Young scholars will have to decide if they want to risk their academic careers in states where politicians are happy to be at war with the traditions of a liberal education.

Academic Freedom is under threat in a number of states, most notably in Florida. A person only needs to look as far as a recent gathering of the reconstituted Board of Trustees at New College, a small public liberal arts campus in Sarasota.  Recently, and in just a few seconds, the conventions of shared governance with the faculty and administration were trashed.

The video of the trustee meeting that resulted in a barrage of dismissals is a heartbreaker: the equivalent of vandals ransacking a gallery of carefully curated paintings.  The names of five scholars were proposed to the board for tenure: the most momentous event in an academic’s work history. All were summarily rejected, in spite of the support of their Department and their disciplinary counterparts from other campuses. Those who saw their careers ransacked in an instant came from the fields of oceanography, chemistry, Latin American Studies and music. In seconds, and with no debate, the life-altering decision that they prepared for over decades was rendered. They did not achieve the vote of confidence that at most universities is pro-forma at this stage.  A Board’s vote is normally the final step of a rigorous peer-review process after exhausting years of individual preparation.

A tenured position is the most significant hurdle for a scholar set on  making their mark in a chosen field.  Tenure at a reputable school requires years of research or writing, and usually a clear record of achievement in the classroom. An individual professor reaches this decision point usually between the ages of 30 and 40. It is the single best shot at a full career: a knife edge decision-point that is the stuff of nightmares and dreams. Many who fail to secure tenure are looking at a lifetime on the margins of academic life, with too little time for research and too many large classes to manage. Without tenure, limited contracts are offered, usually without the chance to become a meaningful force in the life of their department.

------------------------------------------------------------------------

**Work required**
Pick up the essay on academic freedom and the New College tenure rejections after its last sentence and carry it forward in the same voice.

**Given data**
------------------------------------------------------------------------

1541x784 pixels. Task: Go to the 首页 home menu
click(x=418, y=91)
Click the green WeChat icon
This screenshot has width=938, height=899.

------------------------------------------------------------------------

**Expected output**
The newly reconstituted New College Board was chosen by a governor known to be intent on punishing the College for its reputation as a progressive bastion. That explains why the President was fired and the campus diversity office was closed. It has since become clear that an obscure religious school in Michigan is to be the model for New College. Like it or not, the school’s faculty have found that they are suddenly on a train that has left the main line for a sidetrack headed into the backwoods of nativist thinking.

It is good to remember that tenure is given to academics to allow them to pursue their chosen scholarship without pressure from college and departmental bureaucracies. When working properly, it should be enough to defeat attempts to silence teachers with the kinds of gag orders favored in Florida. In the same way, tenure at least indirectly protects students who can expect an expanded horizon of ideas to be explored.

Popular narratives like to poke at tenure as a license for faculty laziness. And it happens.  But it is rare for a senior scholar or a master teacher to lose interest in what they worked so hard to achieve.

What is at risk in states where legislators and governors are looking for ways to create political mischief?  More faculty will be shunned by newly enfranchised and anti-intellectual board members, many of whom have their eyes on traditional liberal arts departments. History, English, Philosophy, and Music: are among the seven liberal arts that have made up the core university curriculum since antiquity.  But they are not safe if legislators want universities to abandon ideas and turn themselves into trade schools.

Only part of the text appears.